2. O que é salário in natura
Salário in natura (ou salário-utilidade) ocorre quando o empregador fornece bens ou serviços como contraprestação pelo trabalho, e não apenas como meio para executá-lo.
A CLT prevê que:
além do pagamento em dinheiro
também integram o salário as utilidades habituais
fornecidas em razão do contrato de trabalho
O foco não está no nome do benefício, mas na sua função econômica.
2.1. O critério central: vantagem pessoal
A utilidade é considerada salário quando:
gera vantagem pessoal ao empregado
substitui ou complementa remuneração
não é indispensável à execução do trabalho
reduz gastos que ele teria com recursos próprios
Se o benefício enriquece o empregado, há forte indício de natureza salarial.
3. Carro fornecido pela empresa: quando integra o salário
O veículo integra o salário quando:
pode ser usado livremente para fins pessoais
permanece com o empregado fora do expediente
substitui aumento salarial
não há controle ou limitação de uso
representa vantagem habitual
Nessas hipóteses, o carro deixa de ser ferramenta de trabalho e passa a ser remuneração indireta.

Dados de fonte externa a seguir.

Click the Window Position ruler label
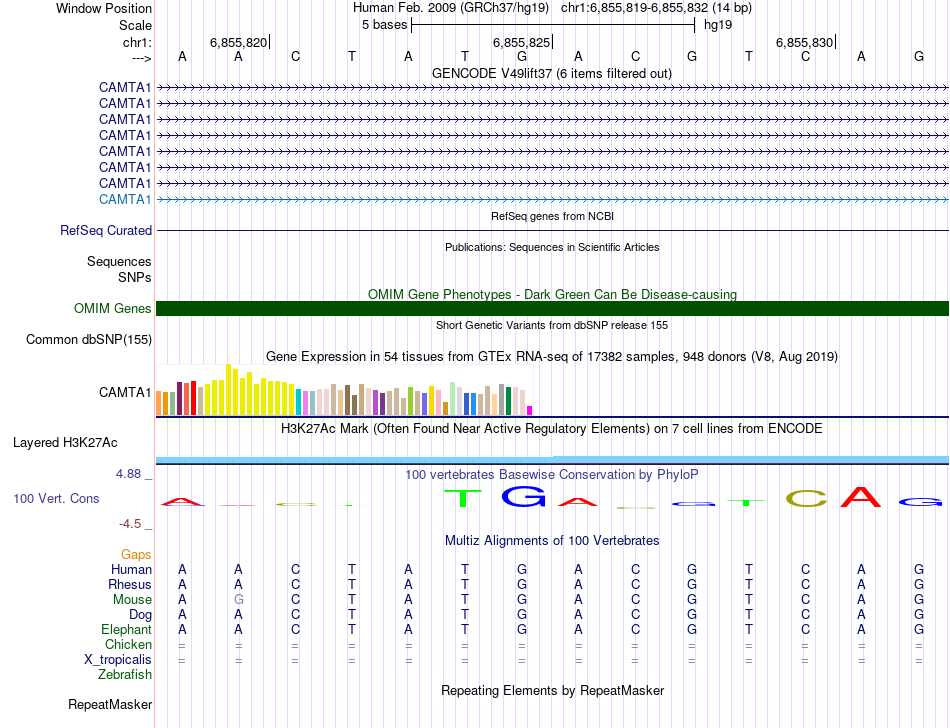Image resolution: width=950 pixels, height=728 pixels. pos(104,8)
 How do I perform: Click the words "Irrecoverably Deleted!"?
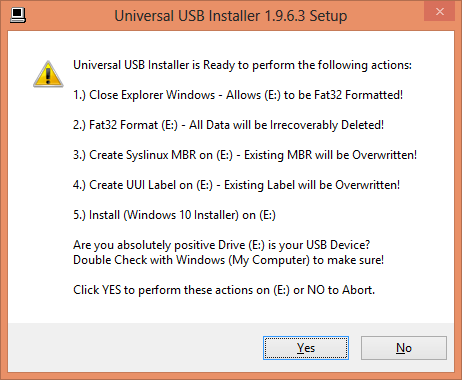pyautogui.click(x=327, y=125)
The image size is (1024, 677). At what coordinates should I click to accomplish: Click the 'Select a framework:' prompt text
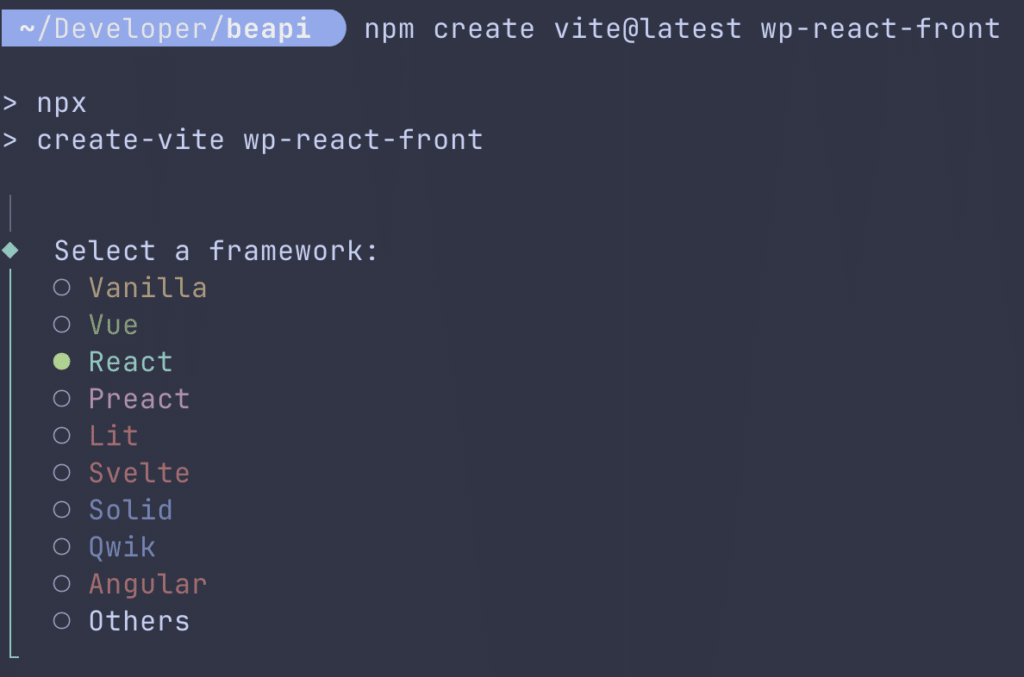216,251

3.1. Quando o carro não é salário
O carro não integra o salário quando:
é usado exclusivamente para trabalho
há controle rígido de uso
permanece na empresa fora do expediente
é indispensável à função
não gera economia pessoal ao empregado
Aqui, trata-se de instrumento de trabalho, não de salário.
4. Aluguel ou moradia paga pela empresa
A moradia paga pelo empregador tende a integrar o salário quando:
não é condição necessária ao trabalho
não decorre de transferência provisória
substitui parcela salarial
é concedida de forma habitual
O pagamento do aluguel reduz despesa pessoal essencial, o que caracteriza vantagem econômica direta.
4.1. Moradia que não integra o salário
A moradia pode não ser salarial quando:
é exigência do local de trabalho
decorre de transferência temporária
é indispensável à prestação do serviço
tem caráter funcional e transitório
Exemplo clássico: alojamento em obra distante ou local sem oferta habitacional.
5. Habitualidade e onerosidade
Dois elementos reforçam a natureza salarial:
habitualidade: fornecimento contínuo
onerosidade: vantagem ligada à prestação de serviços
Utilidades eventuais ou emergenciais tendem a não integrar o salário.
6. Reflexos trabalhistas do salário in natura
Reconhecida a natureza salarial, o valor da utilidade repercute em:
férias + 1/3
13º salário
FGTS
aviso-prévio
horas extras
verbas rescisórias
Ignorar esses reflexos costuma gerar passivo trabalhista relevante.
7. Entendimento da Justiça do Trabalho
O Tribunal Superior do Trabalho aplica o princípio da primazia da realidade, segundo o qual:
o nome do benefício não define sua natureza
o uso efetivo é decisivo
vantagens pessoais habituais integram o salário
Cláusulas contratuais que negam a natureza salarial não prevalecem sobre a prática.
8. Conclusão: o que paga a vida, paga encargos
Carro e aluguel pagos pela empresa podem integrar o salário, desde que representem vantagem pessoal habitual e não mero instrumento de trabalho.
No Direito do Trabalho, a lógica é objetiva:
se a utilidade paga a vida do empregado, ela integra a remuneração — e gera reflexos legais.